◆ PROBLEM DESCRIPTION
Transcribe the lines beginning with the one containing "You are a GUI" and continuing through the one containing "(x=16, y=61)". Omit the pictures from your answer.

◆ DATASET RECORDS
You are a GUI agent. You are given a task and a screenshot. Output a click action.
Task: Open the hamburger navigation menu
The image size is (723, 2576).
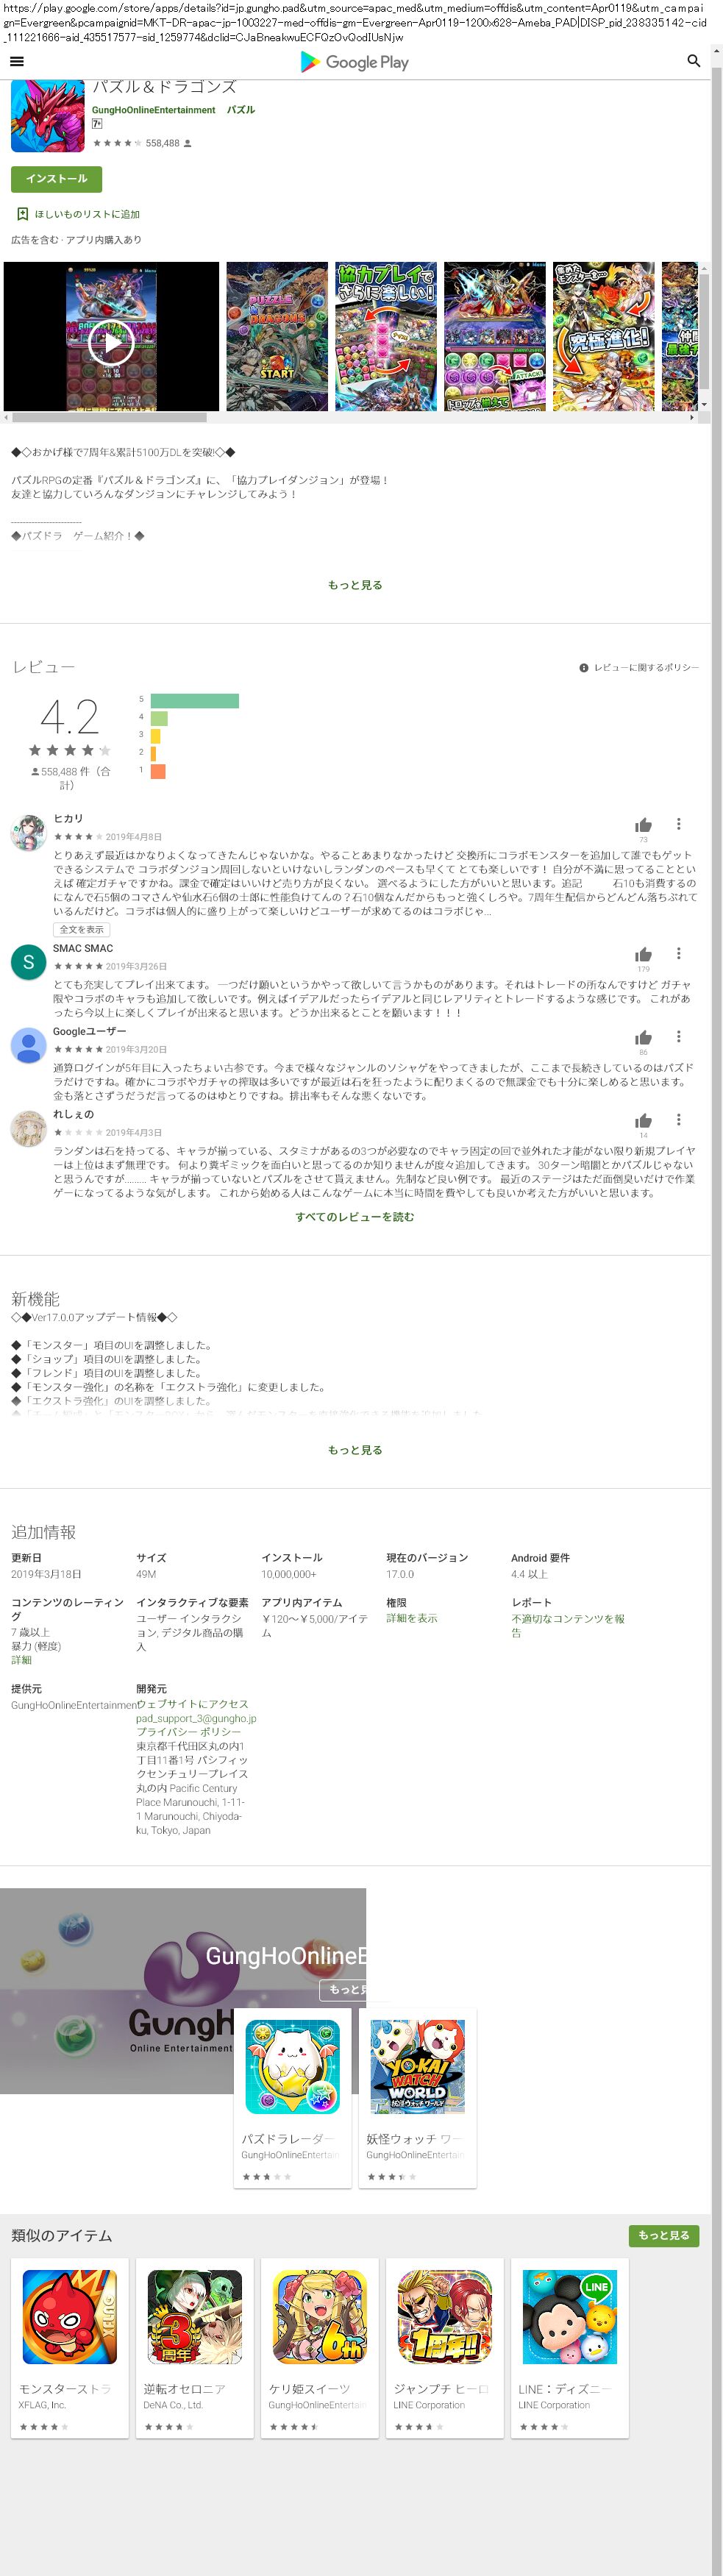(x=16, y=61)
* * *
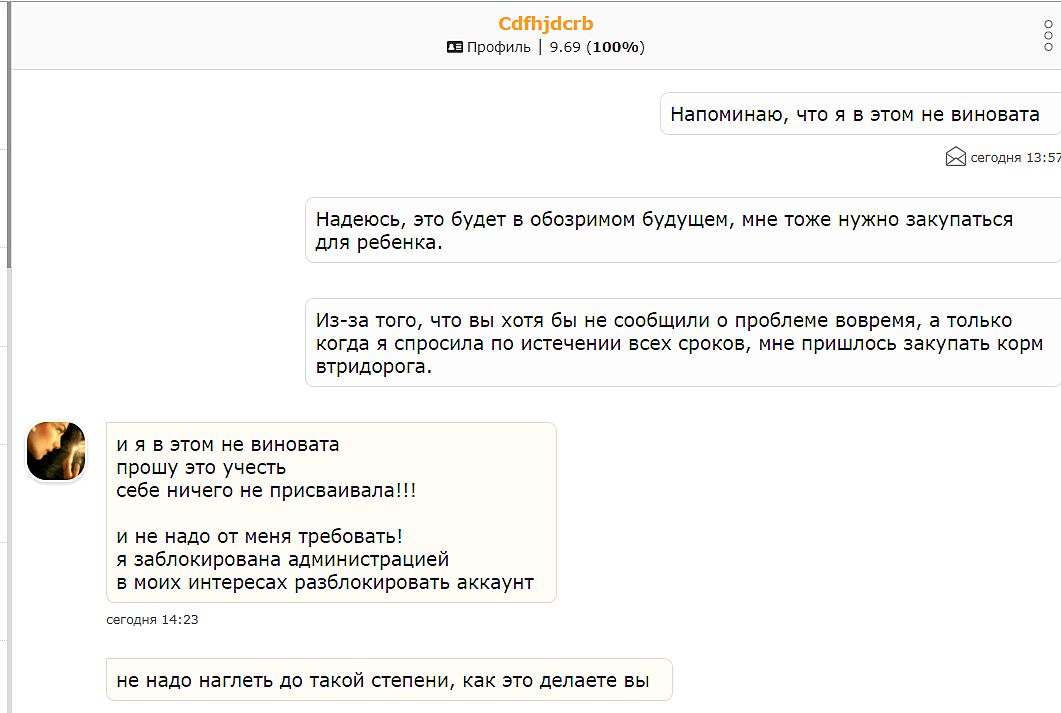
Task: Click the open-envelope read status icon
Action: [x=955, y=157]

◆ RESPONSE
You are a GUI agent. You are given a task and a screenshot. Output a click action.
Task: Open the hamburger navigation menu
The image size is (723, 2576).
(x=16, y=61)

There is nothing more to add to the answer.